Title: Imaging of the CO snow line in a solar nebula analog
Authors: C. Qi, K. I. Oberg, D. J. Wilner, P. d’Alessio, E. Bergin, S. M. Andrews, G. A. Blake, M. R. Hogerheijde, and E. F. van Dishoeck
First Author’s Institution: Harvard-Smithsonian Center for Astrophysics
Qi et al. successfully imaged the CO snow line in the TW Hya protoplanetary disk with ALMA. A snow line is the location in a disk where the temperature drops enough that volatiles condense out of the gas phase and are incorporated into solids. Snow lines play an important role in planet formation. At snow lines, the density of solid mass drastically increases, dust piles up in pressure traps, and grains become stickier as they collect ice on their surfaces. All these factors make it easier to grow grains and planetesimals, the first step in forming planets. There are multiple snow lines in disks that depend on the different boiling point of various molecules. The H2O snow line is discussed most often in the context of giant planet formation, but the CO snow line, farther out in the disk, may affect the bulk composition of planets.

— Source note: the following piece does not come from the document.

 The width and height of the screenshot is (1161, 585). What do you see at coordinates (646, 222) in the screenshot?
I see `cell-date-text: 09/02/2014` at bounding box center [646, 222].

The compositional differences of Jupiter and Saturn vs Neptune and Uranus may be because the latter formed beyond the CO snow line, while the other two formed beyond the H2O snow line but not beyond the CO snow line.
The CO snow line is hard to determine from CO images of the disk because the location of the snow line changes with disk height. As shown in figure 1, the disk temperature is a function not only of radius, but also of the height above the disk. The projected radius of the snow line changes with height. Only the mid-plane snow line is important for planet formation, but the bulk of the CO emission comes from the surface layers, far beyond the mid-plane snow line. Thankfully, there is another way to measure the CO snow line – with N2H+.
N2H+ gas is only present at locations where CO gas is depleted. This is because the presence of CO gas inhibits the production of N2H+ and promotes its destruction. So N2H+ should only be found outside the mid-plane CO snow line where CO gas has condensed out onto solids. An image of the disk in N2H+ should display a gap in the center where there is too much CO gas for N2H+ to survive, but the N2H+ should be more easily seen in outer portions of the disk.
Qi et al. used the amazing resolving power of ALMA to image the N2H+ in the TW Hya disk. ALMA is a radio interferometer in the Chilean Atacama desert. A radio interferometer collects radio waves from multiple antennas, creating a larger baseline than could ever be achieved with a single antenna. The larger baselines make it easier to resolve smaller structures. Qi et al. used ALMA to take images of the disk in both broadband emission from the dust and narrow line emission from a specific transition of N2H+ gas that is bright at radio wavelengths.
Figure 2 shows the image of the disk. On the left is the continuum emission from the dust, the middle panel shows the CO emission taken with another interferometer, and the rightmost image is the N2H+ emission. This image shows a ring of N2H+ with a clear gap in the center. The inner edge is the approximate location of the CO snow line in the mid-plane.